▶ [Task statement]: Output, word for word, each line from the one with "The width and height of the screenshot is (812, 508)." through the end of the listing below, excluding every picture.

▶ [Material shown]:
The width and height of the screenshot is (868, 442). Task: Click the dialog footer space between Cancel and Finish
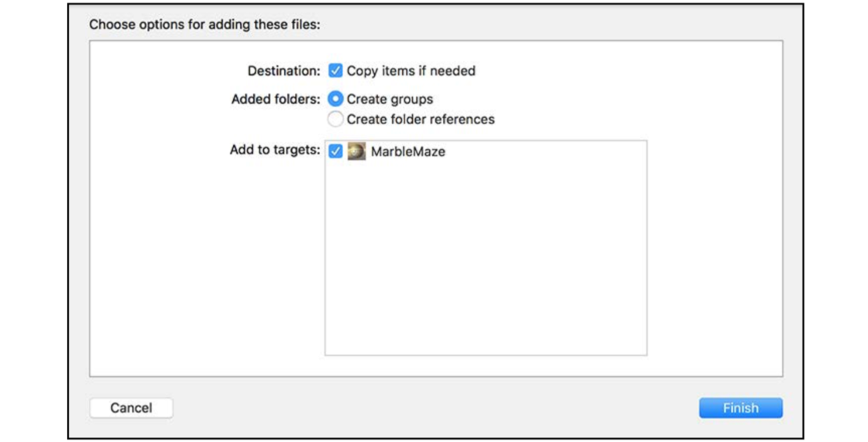pos(435,408)
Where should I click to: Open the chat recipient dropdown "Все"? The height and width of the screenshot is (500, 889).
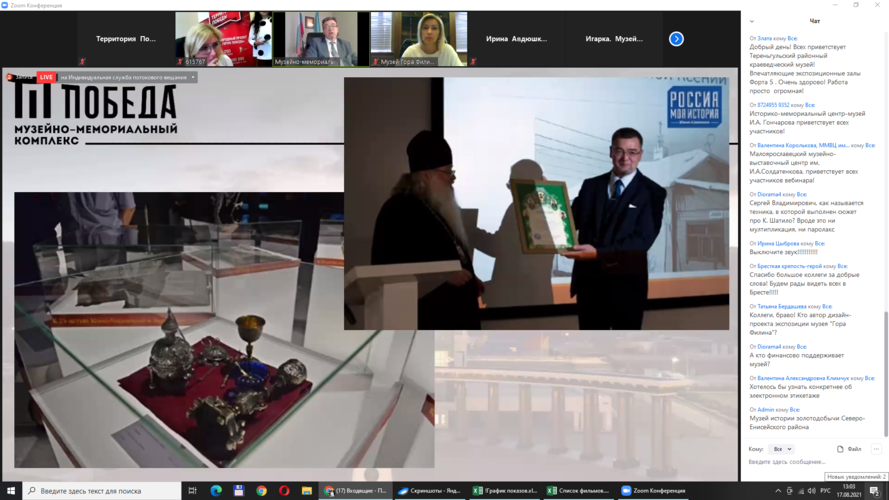click(x=780, y=449)
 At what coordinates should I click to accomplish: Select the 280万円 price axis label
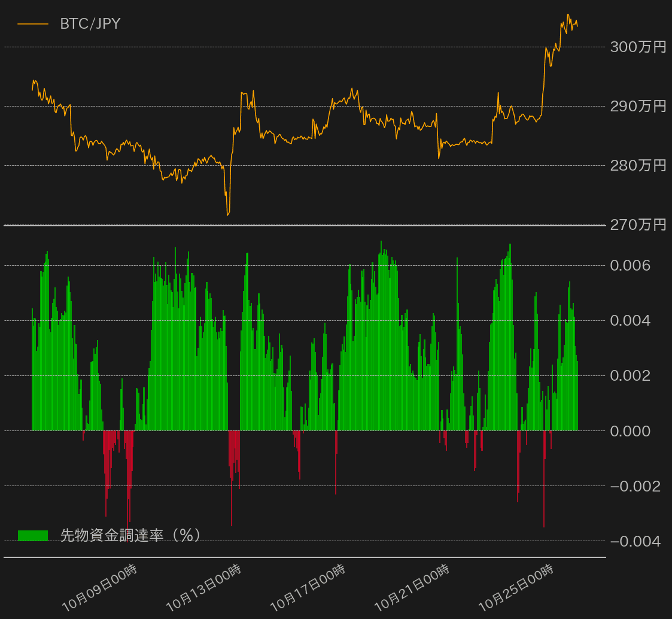click(637, 166)
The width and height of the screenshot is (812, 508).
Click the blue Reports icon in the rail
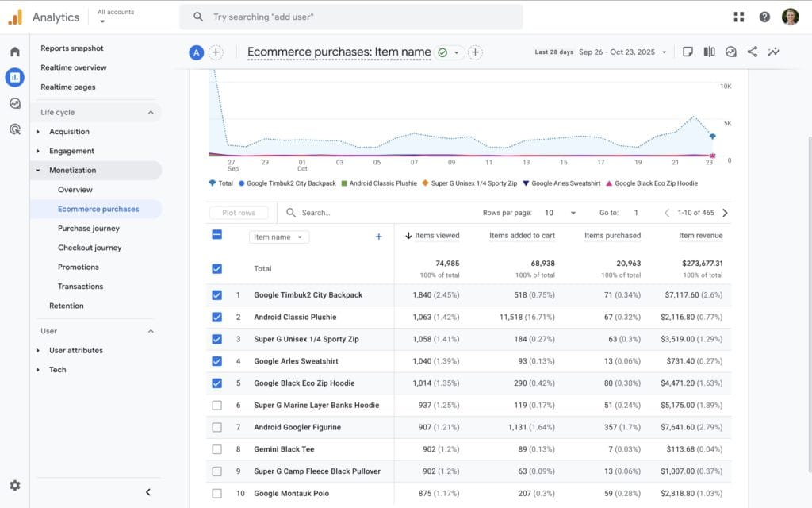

▶ [Response box]:
The width and height of the screenshot is (812, 508).
Click the blue Reports icon in the rail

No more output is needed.